• [Work to be completed]:
Reproduce the records that follow exactly; any picture among them stays out.

• [Records supplied]:
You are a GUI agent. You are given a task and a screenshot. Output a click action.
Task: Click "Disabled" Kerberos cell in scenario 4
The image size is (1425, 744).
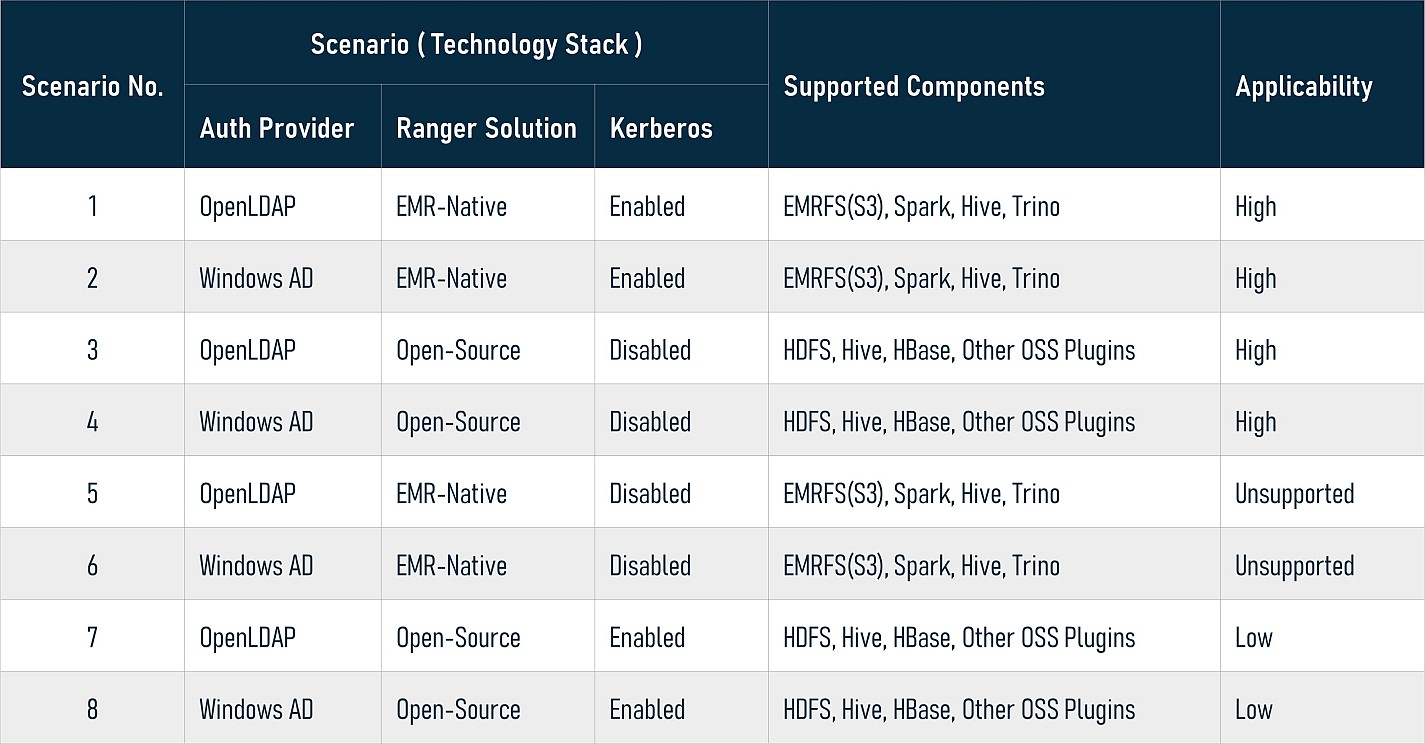(650, 422)
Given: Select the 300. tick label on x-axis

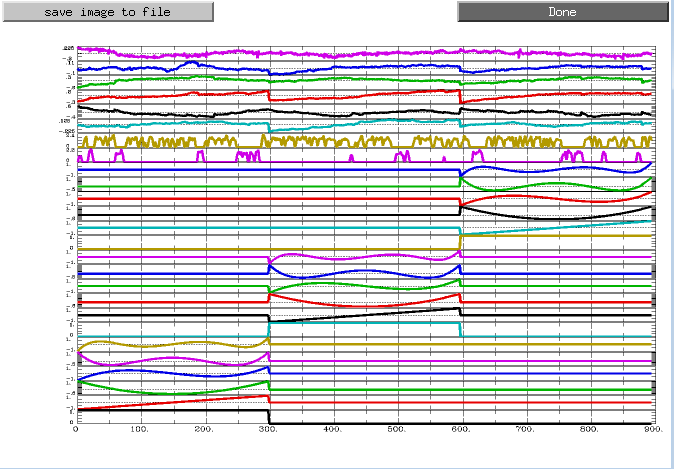Looking at the screenshot, I should tap(269, 429).
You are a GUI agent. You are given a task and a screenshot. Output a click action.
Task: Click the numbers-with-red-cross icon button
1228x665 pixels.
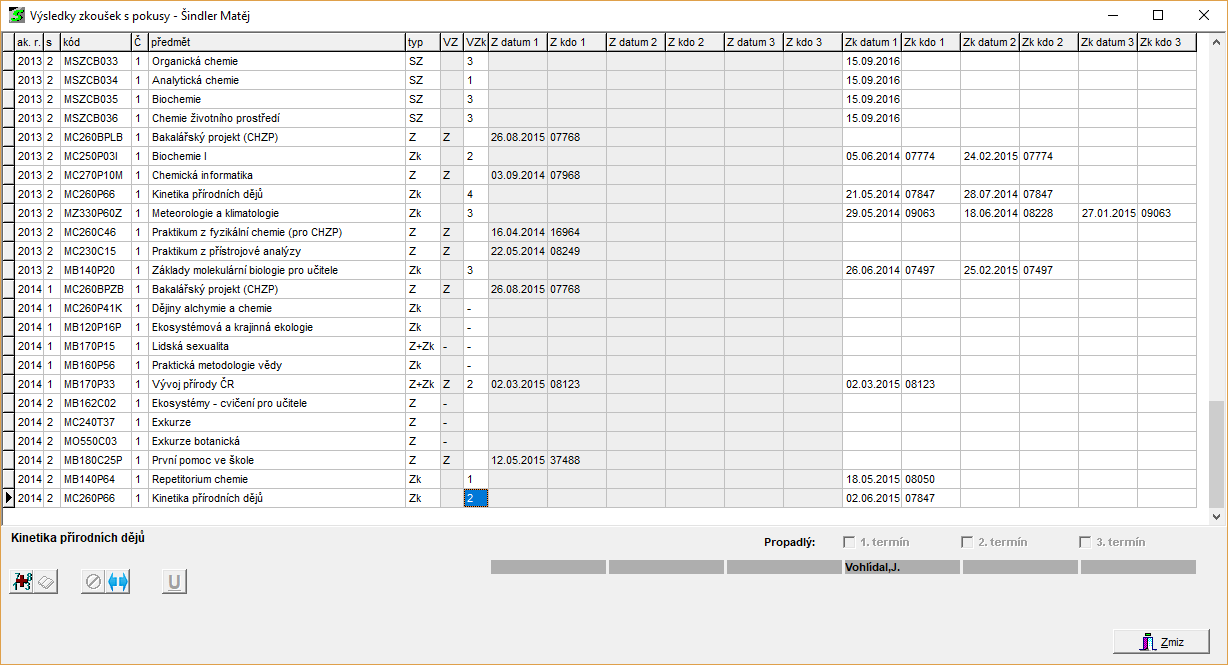[x=22, y=582]
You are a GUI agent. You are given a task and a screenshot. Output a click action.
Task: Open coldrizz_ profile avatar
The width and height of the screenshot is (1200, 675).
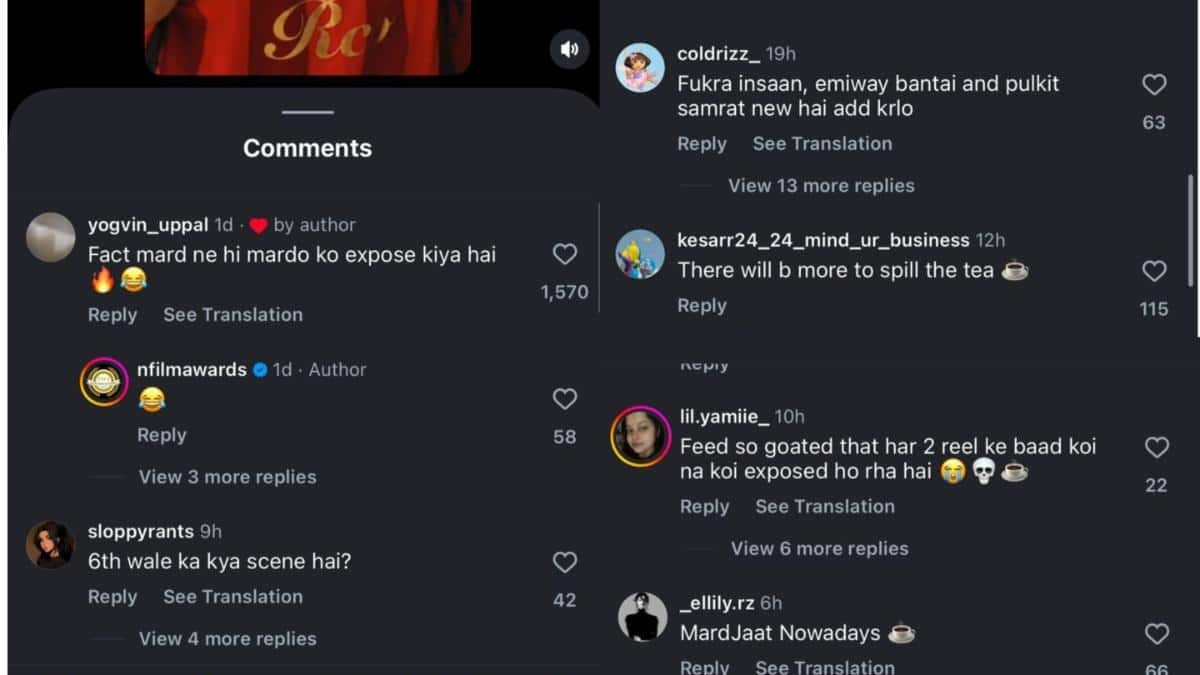(640, 68)
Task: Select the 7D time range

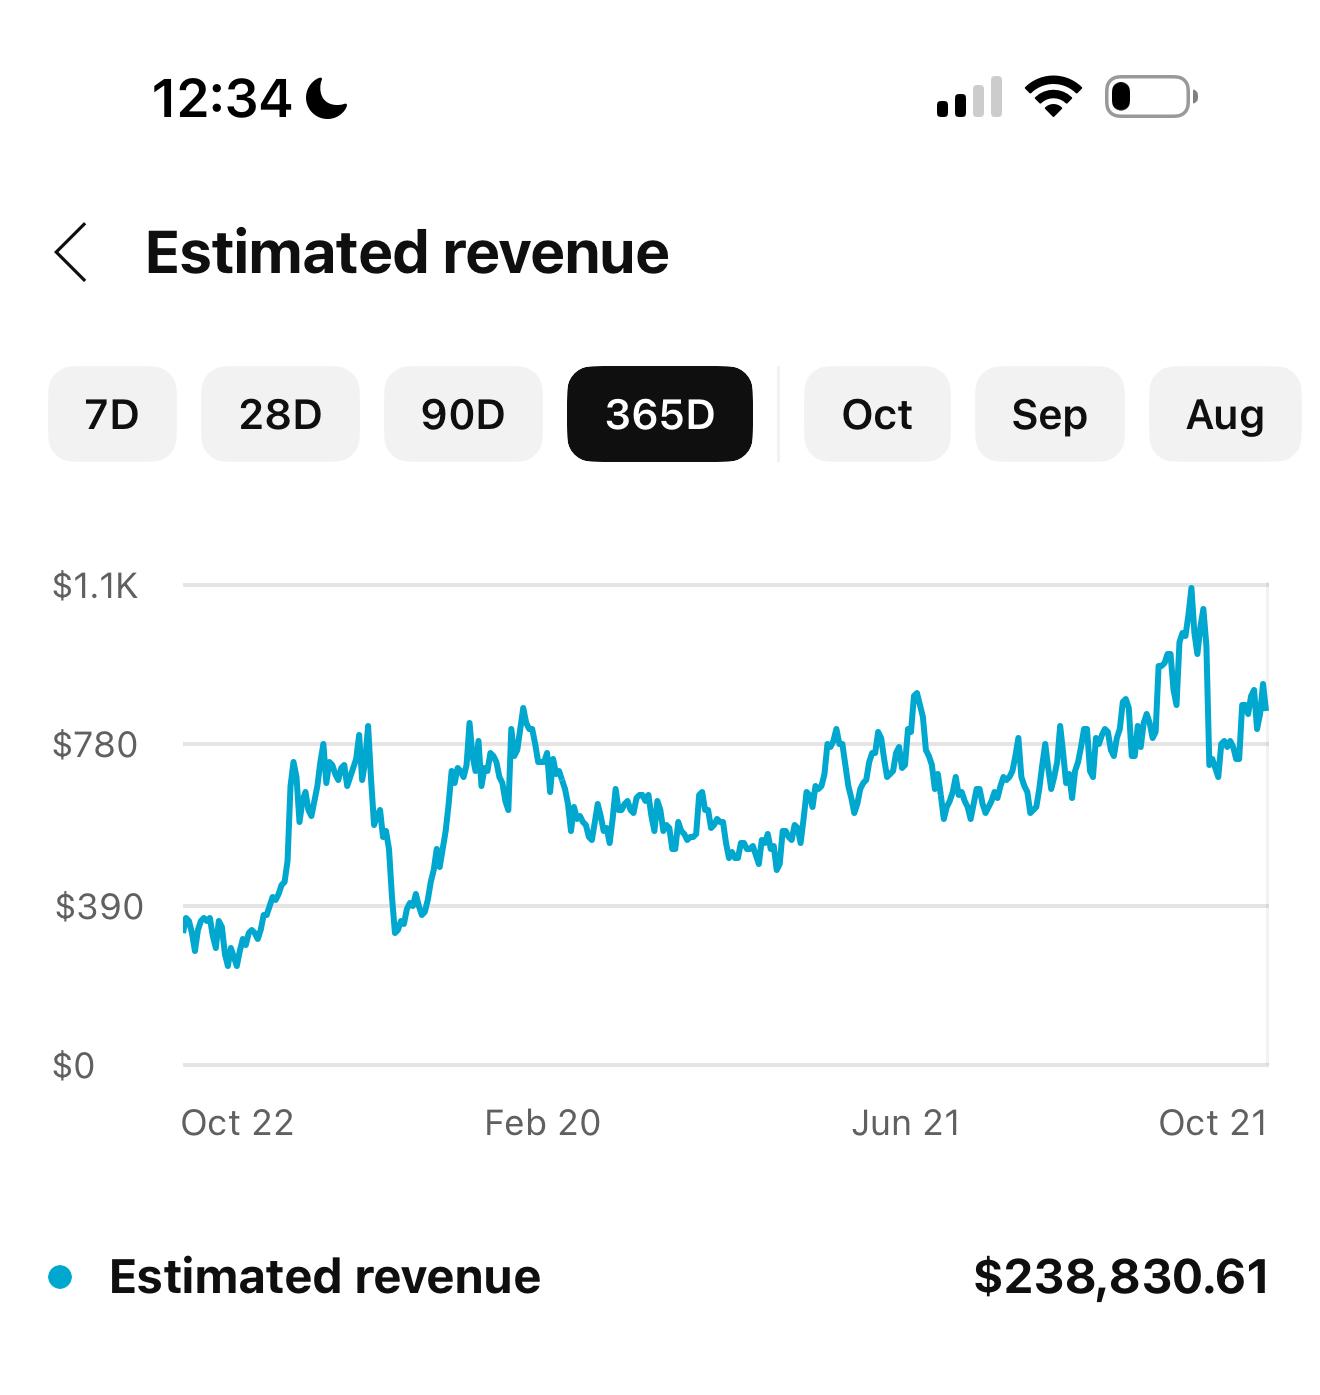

• [Expected answer]:
You are a GUI agent. You are given a task and a screenshot. Output a click action.
Task: Click "Disabled" Kerberos cell in scenario 4
The image size is (1425, 744).
(650, 422)
Given: Select the 300. tick label on x-axis

Looking at the screenshot, I should tap(269, 429).
You are a GUI agent. You are given a task and a screenshot. Output a click action.
Task: Click the numbers-with-red-cross icon button
1228x665 pixels.
[x=22, y=582]
You are a GUI agent. You are given a task and a screenshot. Output a click action.
Task: Open coldrizz_ profile avatar
The width and height of the screenshot is (1200, 675).
(640, 68)
Task: Select the 7D time range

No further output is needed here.